Aquellos tres hombres lo sabían todo sobre el poder, la jerarquía y los mecanismos sociales; si Bel-Tran había conseguido convencerlos de lo acertado de sus deseos, Pazair no tendría demasiadas posibilidades de franquear el obstáculo. Aislado, desmentido, sería un juguete fácil de quebrar.

—Mis servicios —declaró el superintendente de los campos— han establecido la lista de los propietarios y granjeros, han censado las cabezas de ganado, han evaluado las cosechas; mis expertos han fijado las tasas, teniendo en cuenta la opinión de los campesinos, pero este enorme trabajo supondrá el cobro de unos impuestos demasiado escasos. Sería necesario doblar las tasas sobre el forraje y los bovinos.

—Rechazado.

—¿Cuáles son vuestras razones?

—En caso de dificultad, el aumento de los impuestos es la peor solución. Me parece más urgente suprimir las injusticias; nuestras reservas de alimentos son suficientes para enfrentarnos a varias crecidas malas.

—Reformad las disposiciones en exceso favorables a los campesinos; en caso de imposición injusta, el habitante de una gran ciudad sólo tiene tres días para apelar, pero un provinciano dispone de tres meses.

—Yo mismo fui víctima de este reglamento —recordó Pazair—; prolongaré el plazo de los ciudadanos.

—¡Aumentad al menos los impuestos de los ricos!

—El personaje que más paga de Egipto, el gobernador de Elefantina, entrega al Tesoro el equivalente de cuatro lingotes de oro; el gobernador de una provincia de dimensiones medias, mil panes, terneras, huevos, miel y algunos sacos de cereales. No es necesario exigir más, puesto que mantienen una gran casa y velan por el bienestar de los aldeanos.

—¿Pensáis acaso emprenderla con los artesanos?

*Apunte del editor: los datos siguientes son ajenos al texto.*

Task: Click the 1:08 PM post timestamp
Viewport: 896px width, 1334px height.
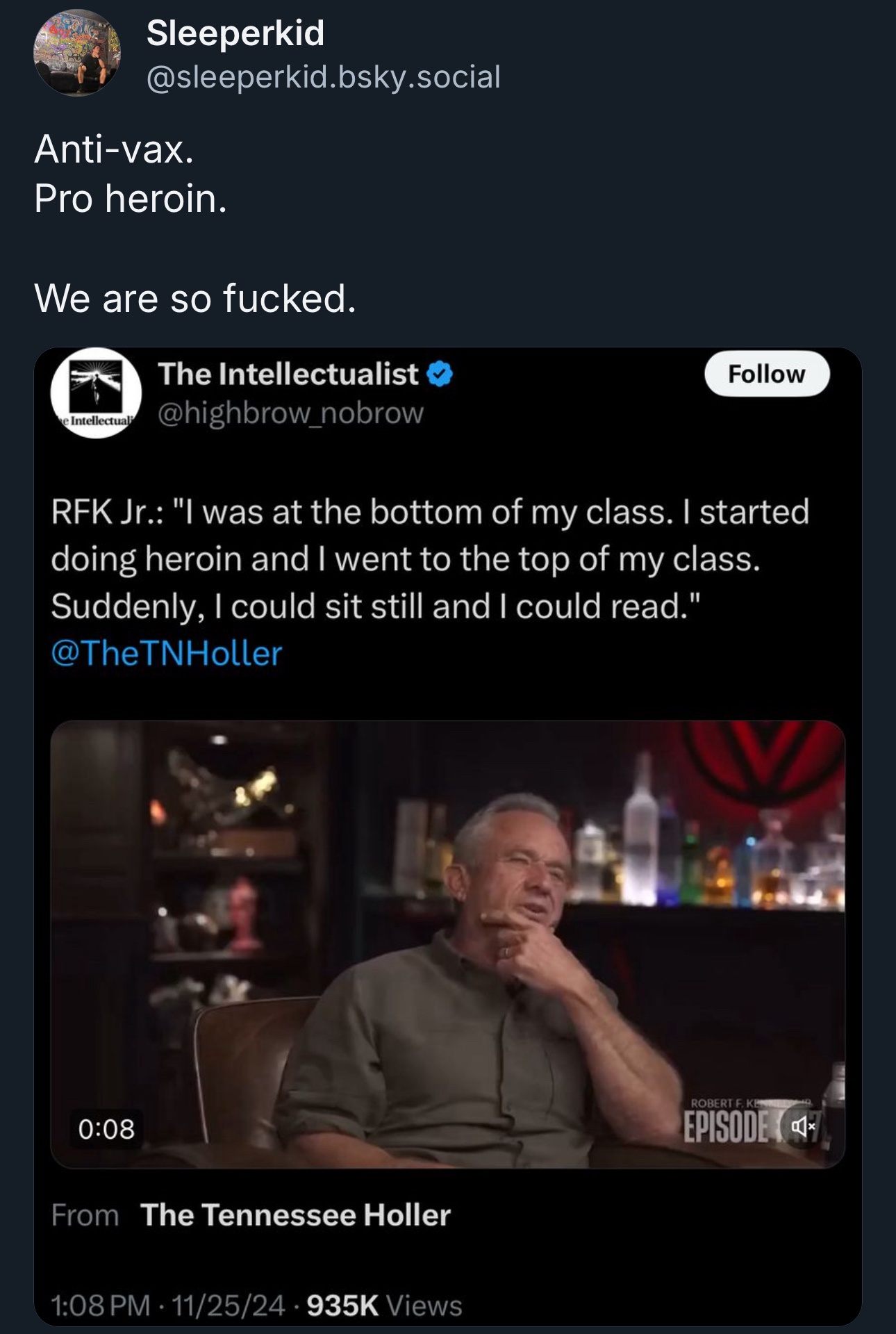Action: pos(100,1306)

—De ningún modo. Sus moradas seguirán exentas de impuestos y mantendré la prohibición de embargar sus herramientas.

—¿Cederéis en lo del impuesto de la madera? Sería necesario extenderlo a todas las provincias.

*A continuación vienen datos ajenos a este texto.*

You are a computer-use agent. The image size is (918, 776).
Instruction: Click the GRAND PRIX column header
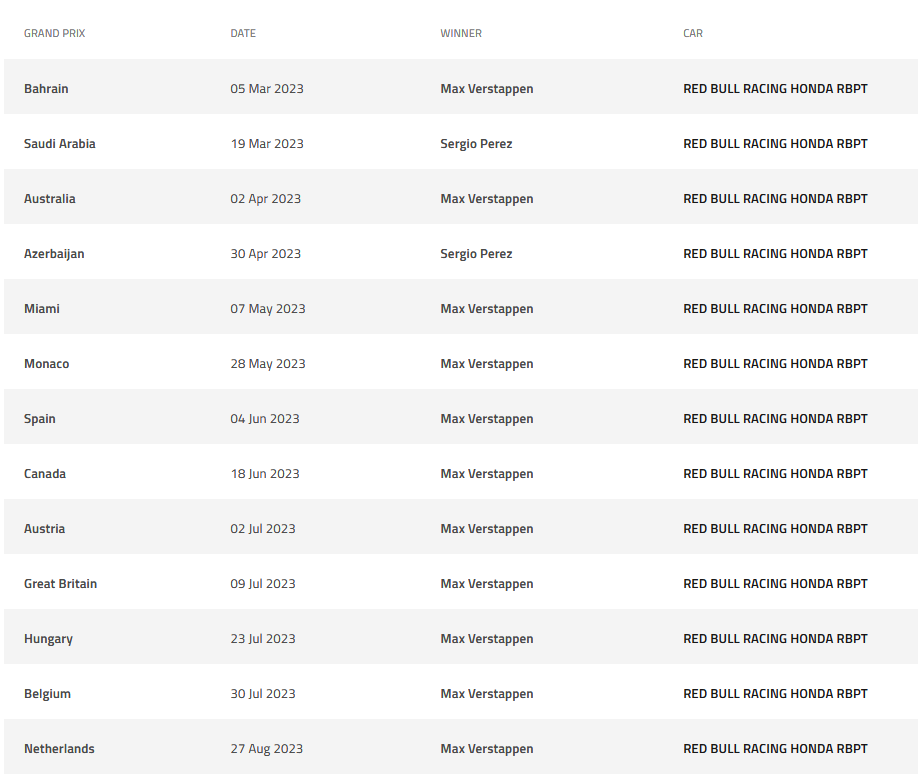pos(55,34)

—He estudiado de cerca los centros madereros y el modo como reciben broza, fibras de palma y leña; durante la estación fría, la distribución se llevó a cabo de modo correcto. ¿Por qué modificar el trabajo de equipos, cuya rotación es satisfactoria?

—Juzgáis mal la situación —consideró el director de las misiones secretas—; el modo como está organizada nuestra economía ya no corresponde a las exigencias actuales. Debe aumentarse la producción, la rentabilidad…

—Ésas son las palabras que le gustan a Bel-Tran.

—¡Es el director de la Doble Casa blanca! Si estáis en desacuerdo con vuestro ministro de Economía, ¿cómo llevar a cabo una política coherente? ¡Destituidlo y destituidnos también a nosotros!

—Seguiremos trabajando juntos, de acuerdo con las leyes tradicionales; Egipto es rico, el Nilo nos ofrece la abundancia, y la prosperidad perdurará siempre que luchemos cada día contra la injusticia.

—¿No os deforma vuestro pasado? La economía…

—El día en que la economía prevalezca sobre la justicia, la desgracia caerá sobre esta tierra.

—El papel de los templos tiene que minimizarse —sugirió el superintendente de los escritos.

—¿Qué les reprocháis?

—Recogen la casi totalidad de los géneros, los productos y los objetos antes de distribuirlos, en función de las necesidades de la población. ¿No sería deseable un método más directo?

—Sería contrario a la regla de Maat y destruiría Egipto en pocos años. Los templos son nuestros reguladores de energía; los especialistas, recluidos en sus muros, no tienen más preocupación que la armonía. Gracias a los templos estamos unidos con lo invisible y con las fuerzas vitales del universo; de sus escuelas y de sus talleres salen los seres que moldean nuestro país desde hace siglos. ¿Deseáis decapitarlo?

—Habéis deformado mis palabras.

—Mucho me temo que vuestro pensamiento parece un bastón retorcido.

—¡Me insultáis!

—¿No estáis dando la espalda a nuestros valores fundacionales?

—Sois un hombre de una pieza, Pazair, ¡un fanático!

—Si estáis convencido de ello, no lo dudéis: pedid mi cabeza al rey.

—Gozáis del apoyo de Kani, el sumo sacerdote de Karnak, cuyas opiniones son apreciadas por Ramsés. Pero este favor no durará más que vuestra popularidad; dimitid, Pazair, sería la mejor solución, para vos y para Egipto.